No Food Has Ever Been Proven to Be an Aphrodisiac
Humanity has spent much of its time in pursuit of food that will magically boost sex drive. But, what does science have to say about their effectiveness? Is there any proof behind the power of edible aphrodisiacs? Turns out, not yet.
A brief history of the aphrodisiac
Many of the myths around aphrodisiacs originate with an ancient Greek physician named Galen, who advised that foods that are warm and moist or cause flatulence, are good for the libido. “‘To make the penis erect’ one should ‘anoint [it] with honey before sex’ or ‘put arugula seed in honey and drink [it],'” writes Candida Moss for The Daily Beast, quoting Galen’s work.
Spices, many of which came from India, like black pepper and chili powder, were also important to edible aphrodisiac concoctions.
India’s own history is also full of edible aphrodisiacs, thanks to the Kama Sutra, which lists everything from milk, to saffron, to asparagus, to methi, to nutmeg, as sex drive-inspiring foods. Some are supposed to be relaxing; others are supposed to increase virility; others are thought to boost sex hormones; and still others are considered to be ‘hot’ or stimulating. In this, India is fairly unique; while in the West, many foods and spices gained a reputation for sexiness because they originated from exotic locales, India’s historical aphrodisiacs are homegrown.
And around the world, the more a food item resembles genitalia, the more likely it is to be considered an aphrodisiac: oysters, which resemble labia, and pears, which resemble the shape of a woman’s body, have all been considered aphrodisiacs at some point; and phallic food items like eels and carrots, and ball-shaped foods like onions, have also been known as aphrodisiacs.
A brief history of zero-proof
No scientific study has ever proved the power of food to act on our sex drives. Researchers in the 1980s thought they had come close with chocolate, considered an aphrodisiac since the time of the Aztecs. Chocolate contains phenylethylamine (PEA), which occurs naturally in the brain to stimulate the nervous system and arouse emotion. But as it turns out, the body can’t absorb PEA from chocolate in amounts significant enough to affect our feelings. Other, more recent studies have continued to fail to find a link between chocolate and libido.
However, while there is no proof of any food, in the amount one would eat in a sitting, stimulating sex drive, research does suggest regular consumption of high amounts of certain herbs and foods — essentially, dietary supplements — may influence libido.

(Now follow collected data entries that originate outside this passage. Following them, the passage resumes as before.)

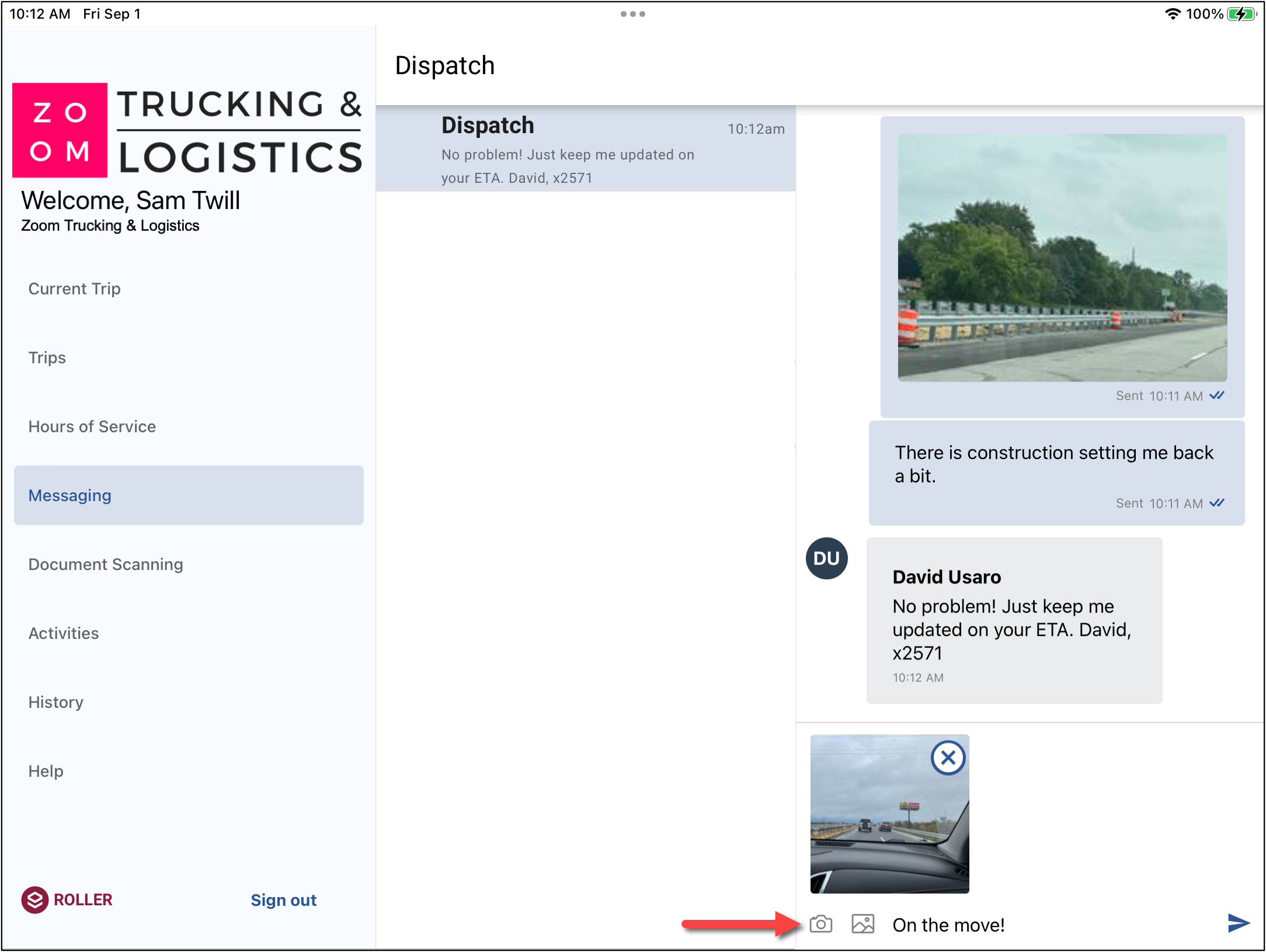This screenshot has height=952, width=1266.
Task: Go to the Trips section
Action: pos(47,357)
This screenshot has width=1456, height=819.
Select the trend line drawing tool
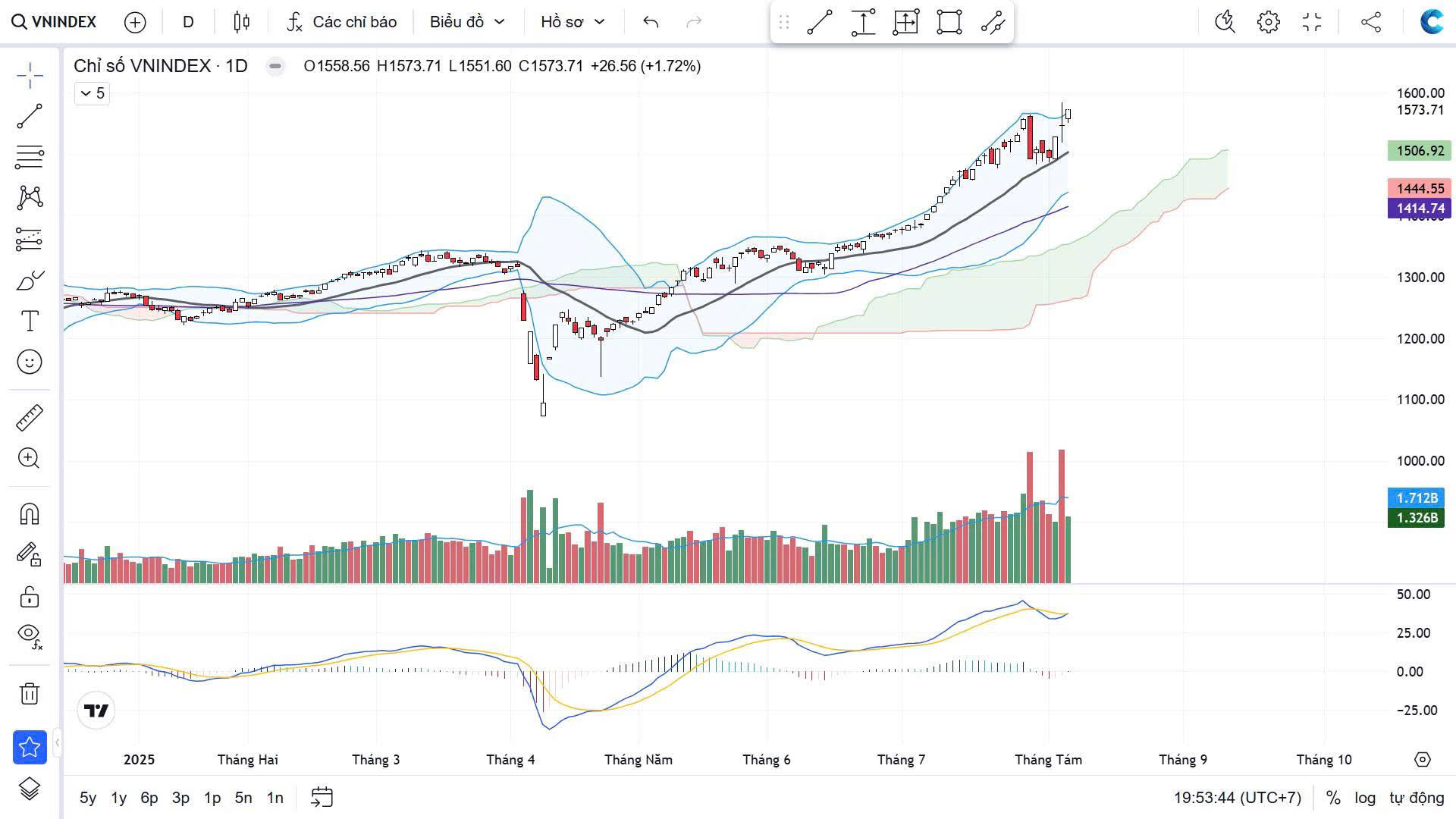point(30,116)
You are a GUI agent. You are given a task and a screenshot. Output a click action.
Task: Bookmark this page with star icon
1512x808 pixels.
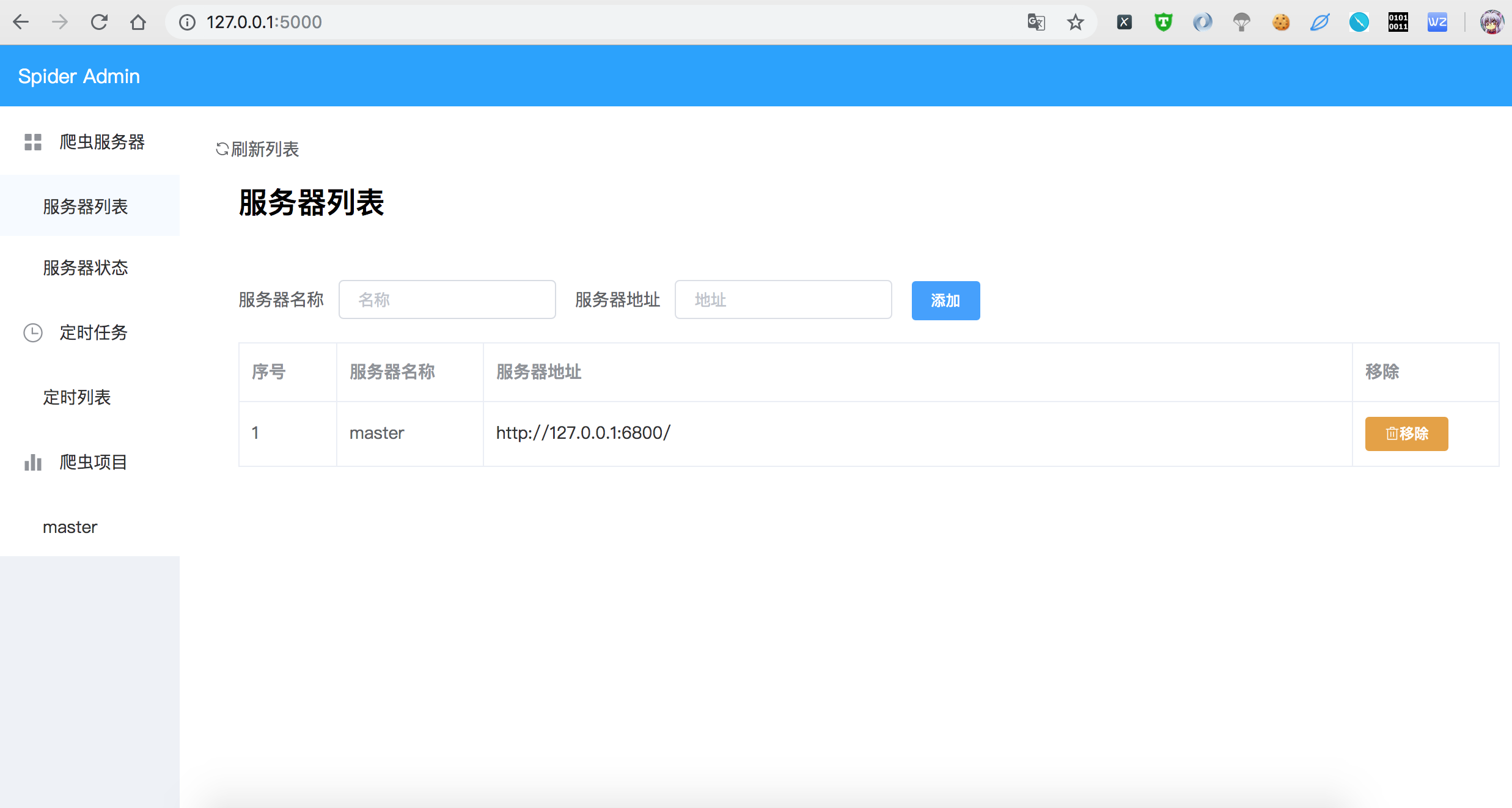click(x=1075, y=23)
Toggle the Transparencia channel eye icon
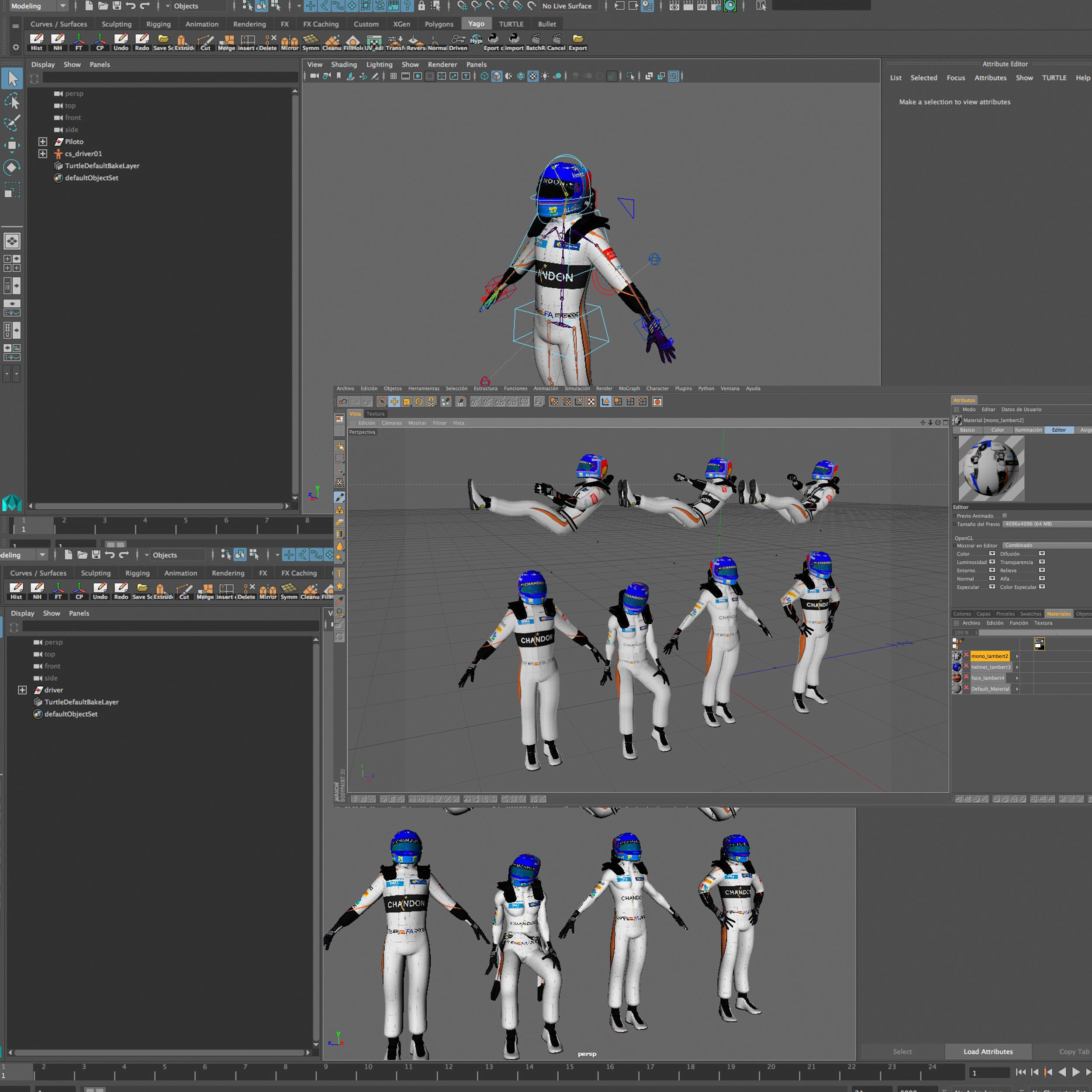This screenshot has width=1092, height=1092. (1042, 562)
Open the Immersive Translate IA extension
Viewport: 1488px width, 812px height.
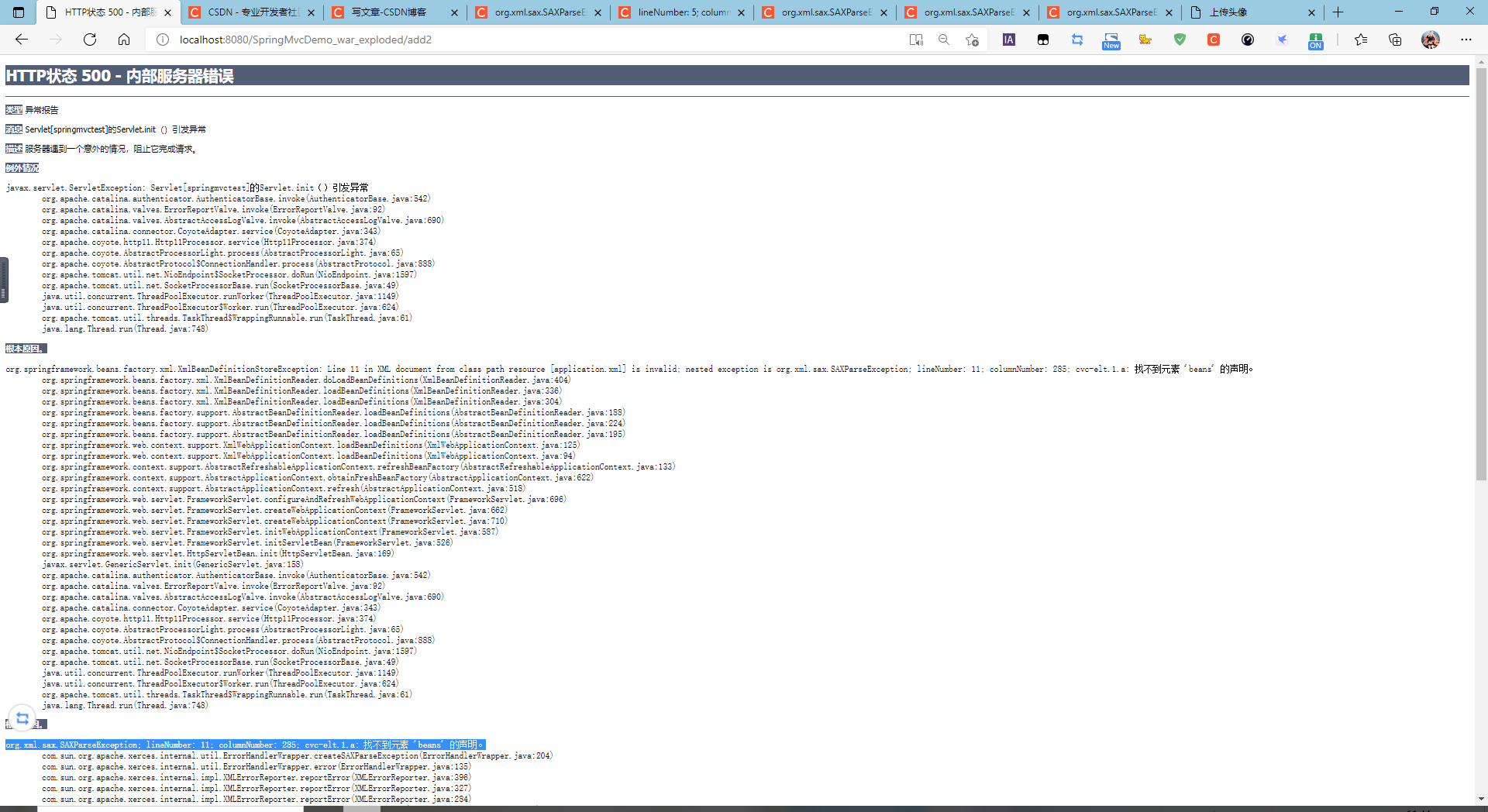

Among these supplements are maca, methi (fenugreek), ginkgo biloba, red ginseng, saffron, and pistachios. Turns out, the Kama Sutra wasn’t far off.
But not all hope is lost for the seductive candlelit love-feast. While food has never been proven to affect sex drive, studies suggest the right scent can get people ‘in the mood.’ So light that aromatherapy candle, cook whatever food you like — and play on.